Vascular Biogenics Ltd (VBLT)

[wcopeland]

It would seem that you are correct. But I am not sure.

Friend messaged me link. I only read the abstract, so maybe the same paper you quoted?

https://www.ncbi.nlm.nih.gov/pubmed/12325098

Role of the Data and Safety Monitoring Committee (DSMC).
The Data and Safety Monitoring Committee (DSMC) is a committee independent of both the Steering Committee (SC) and any sponsor. It advises these bodies on continuation or stopping based upon safety and efficacy considerations. The primary objective is to assure safety for the patients in the trial. Blinding of the DSMC regarding type of treatment is usually avoided. The DSMC is composed of three to five members and should include one or two clinicians knowledgeable in the field of the trial, one or two statisticians and in some situations a pharmacologist and an ethicist. It is important that the members have experience from other trials and have high integrity. Rules for the statistical analyses have to be set up in the beginning of the trial.
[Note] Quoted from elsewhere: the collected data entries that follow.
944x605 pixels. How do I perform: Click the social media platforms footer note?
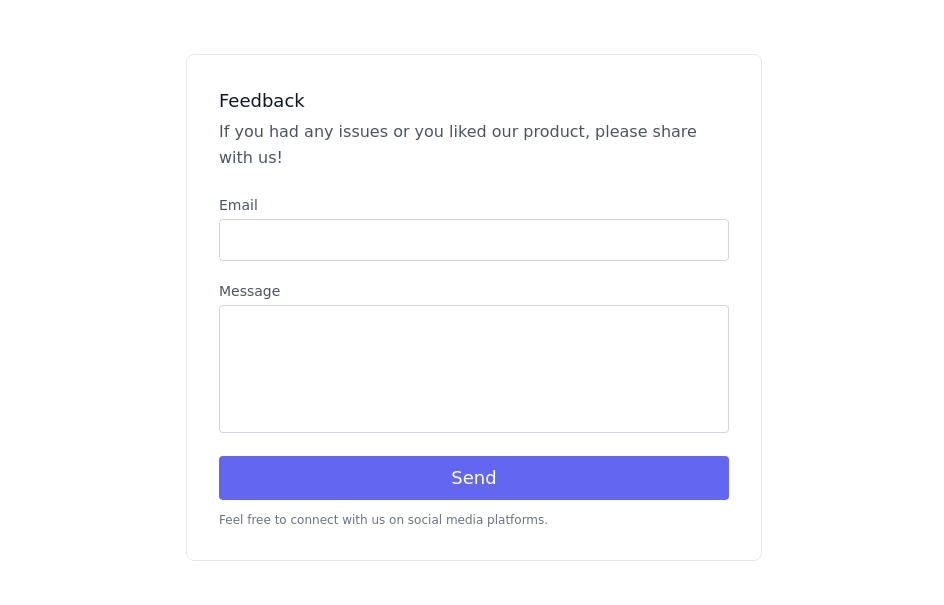coord(383,520)
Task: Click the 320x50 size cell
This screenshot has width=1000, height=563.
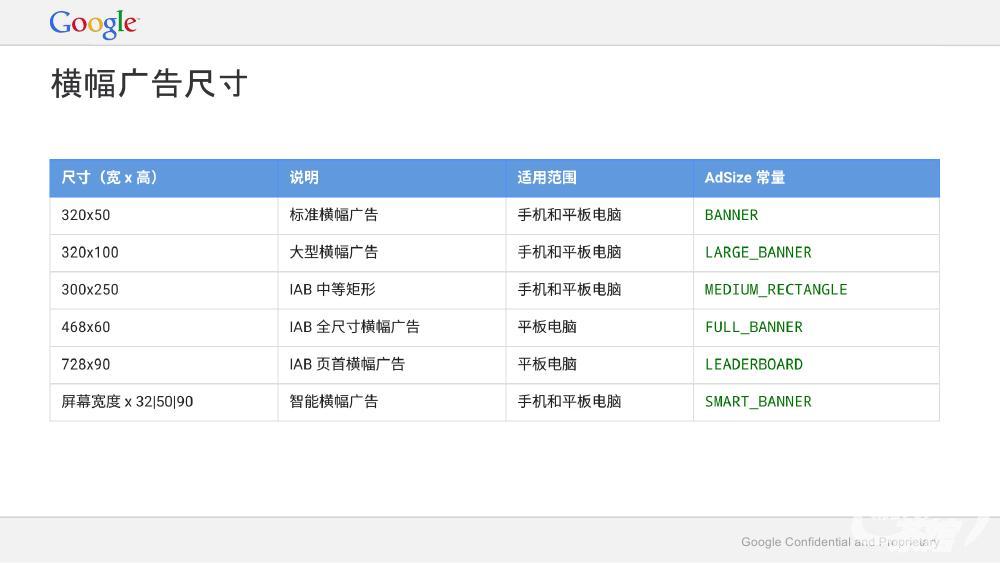Action: (x=86, y=215)
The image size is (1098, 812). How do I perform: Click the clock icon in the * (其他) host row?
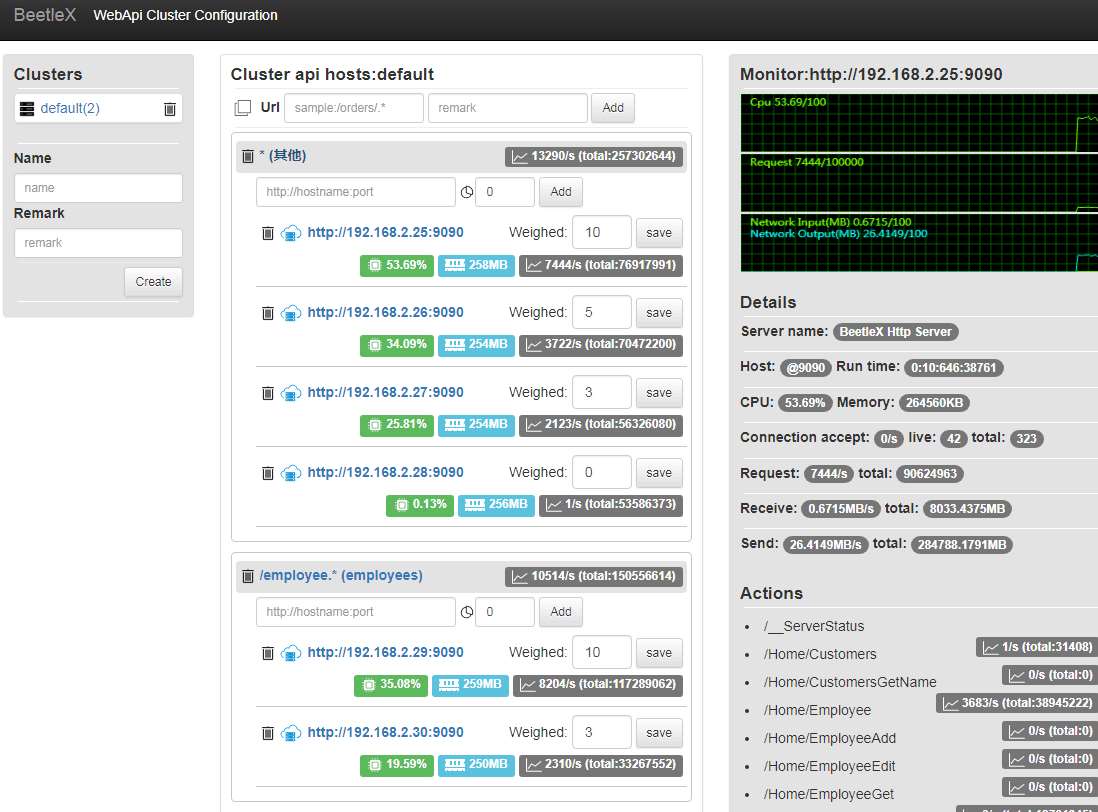[466, 192]
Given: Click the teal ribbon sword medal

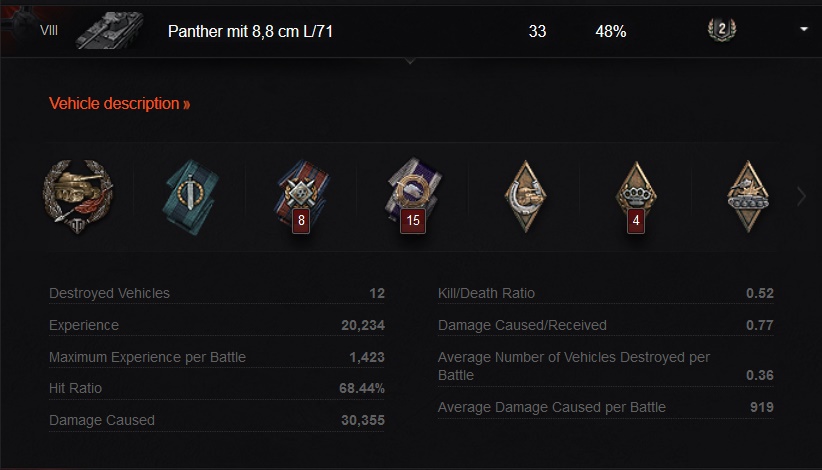Looking at the screenshot, I should tap(189, 194).
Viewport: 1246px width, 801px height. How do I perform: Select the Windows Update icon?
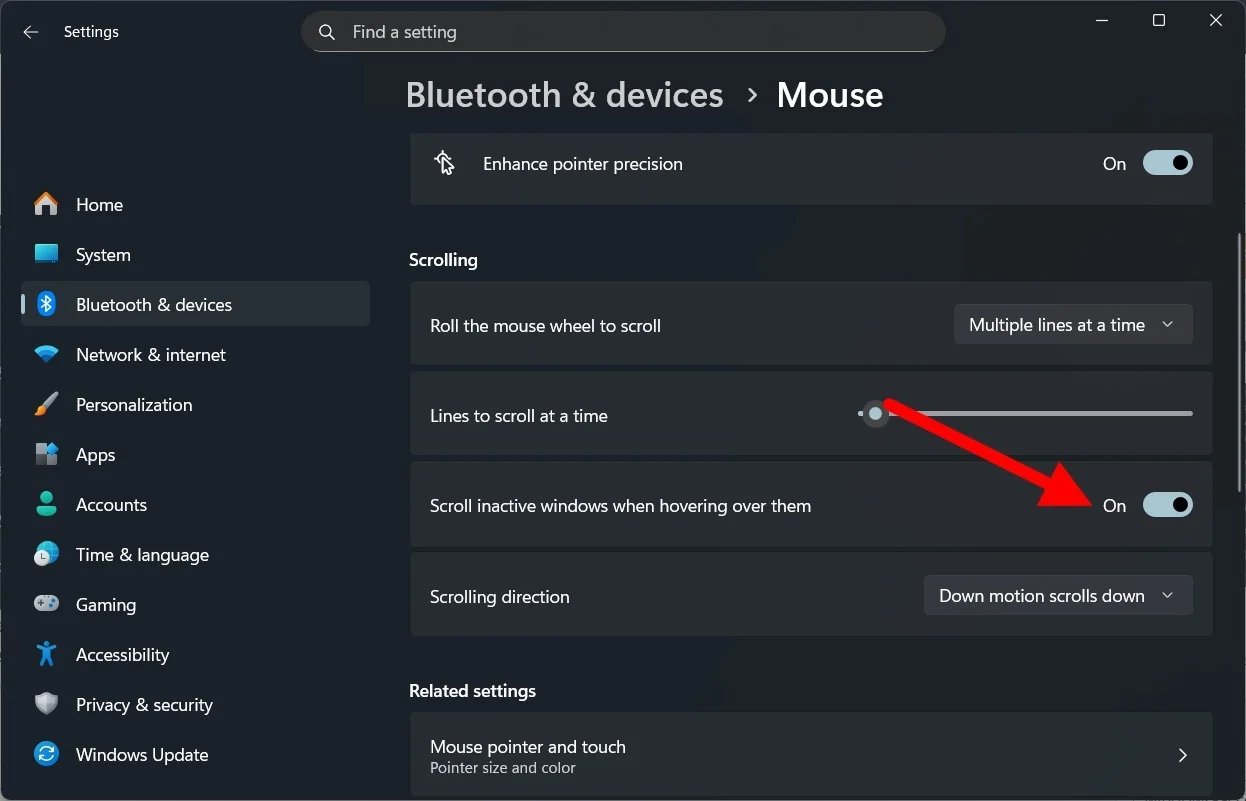(x=46, y=754)

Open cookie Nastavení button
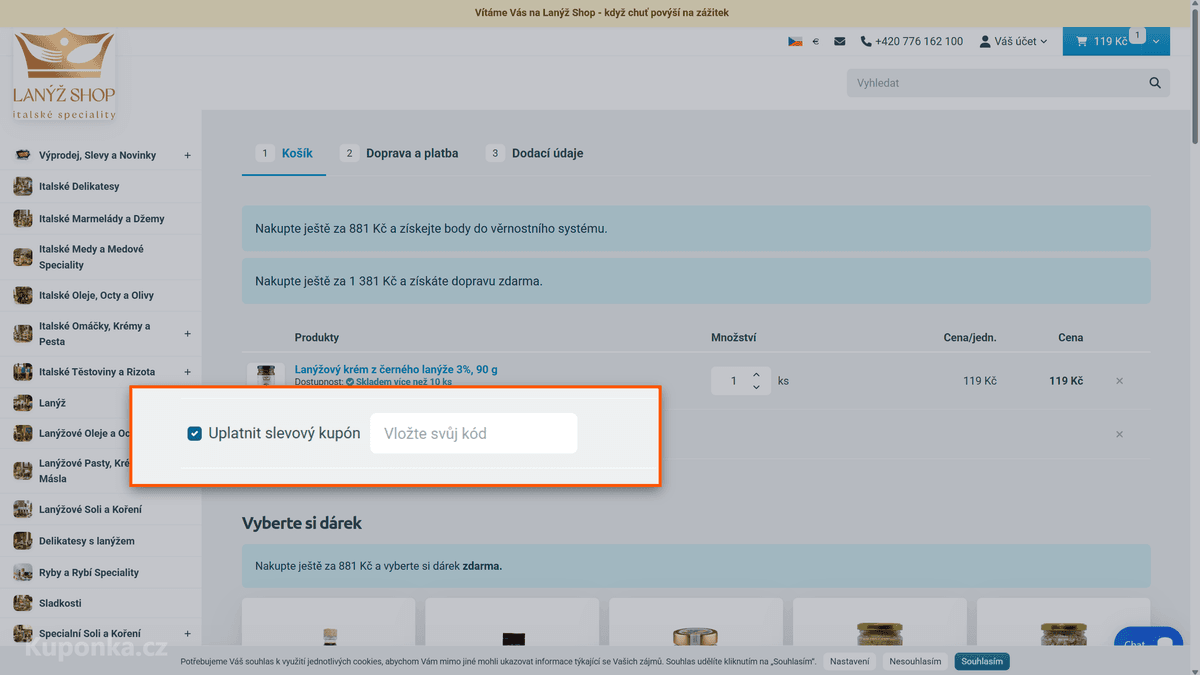(850, 662)
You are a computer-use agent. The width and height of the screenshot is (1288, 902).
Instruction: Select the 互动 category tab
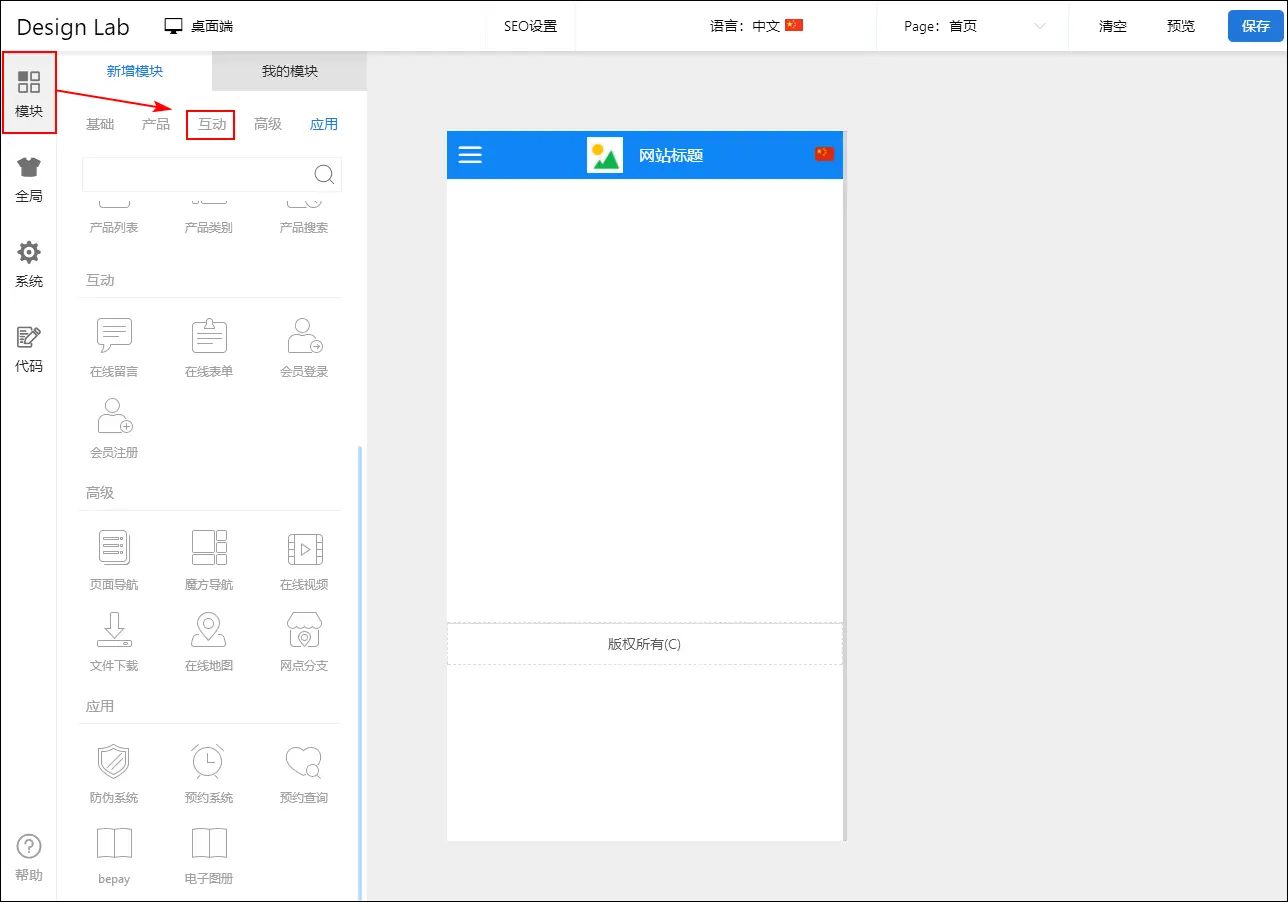tap(211, 125)
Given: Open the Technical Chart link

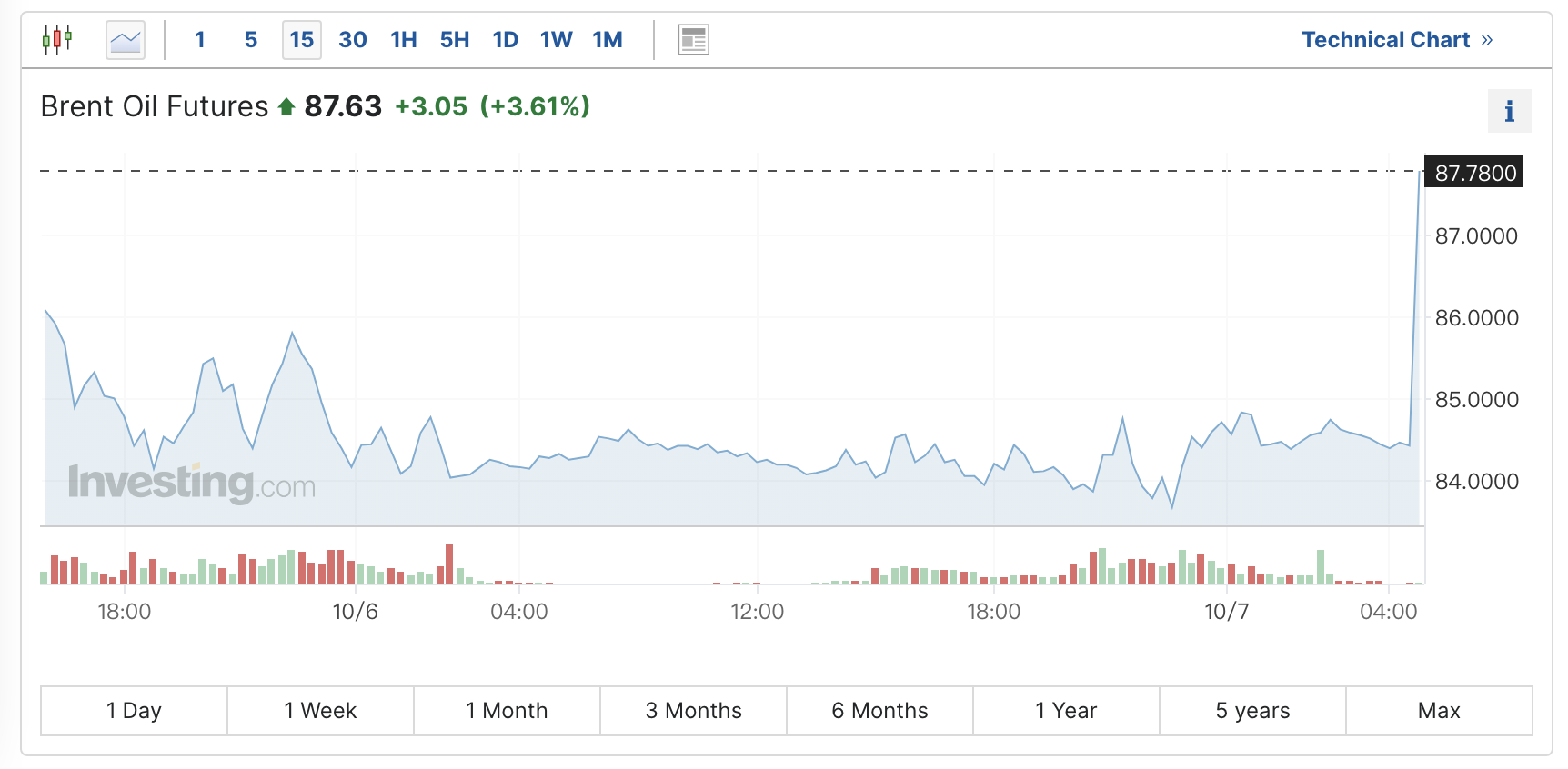Looking at the screenshot, I should tap(1397, 40).
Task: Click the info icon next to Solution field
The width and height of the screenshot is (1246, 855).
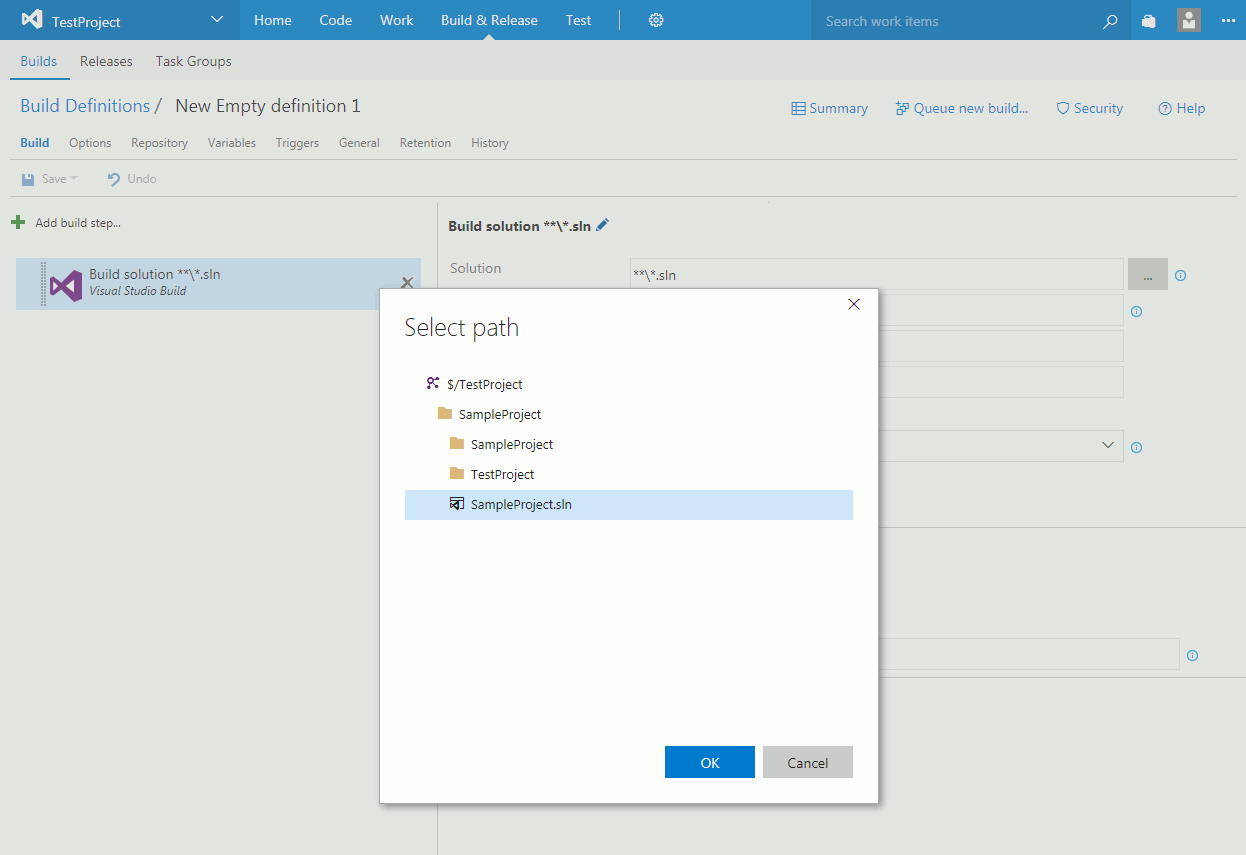Action: point(1180,275)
However, the DSMC cannot rely only upon statistical rules. Information from other sources may cause stopping before the scheduled end of the trial. The DSMC has to check that the overall quality of the data is good. Of special importance is that the Endpoint Committee is current with classification of endpoints. Timing of the DSMC meetings is dependent on several factors: (i) the incidence of events; (ii) the power of the study design; (iii) the effectiveness of the intervention. Legal requirements to report serious adverse events to legal authorities may be taken over by the DSMC, which ideally is the only body that has access to unblinded data.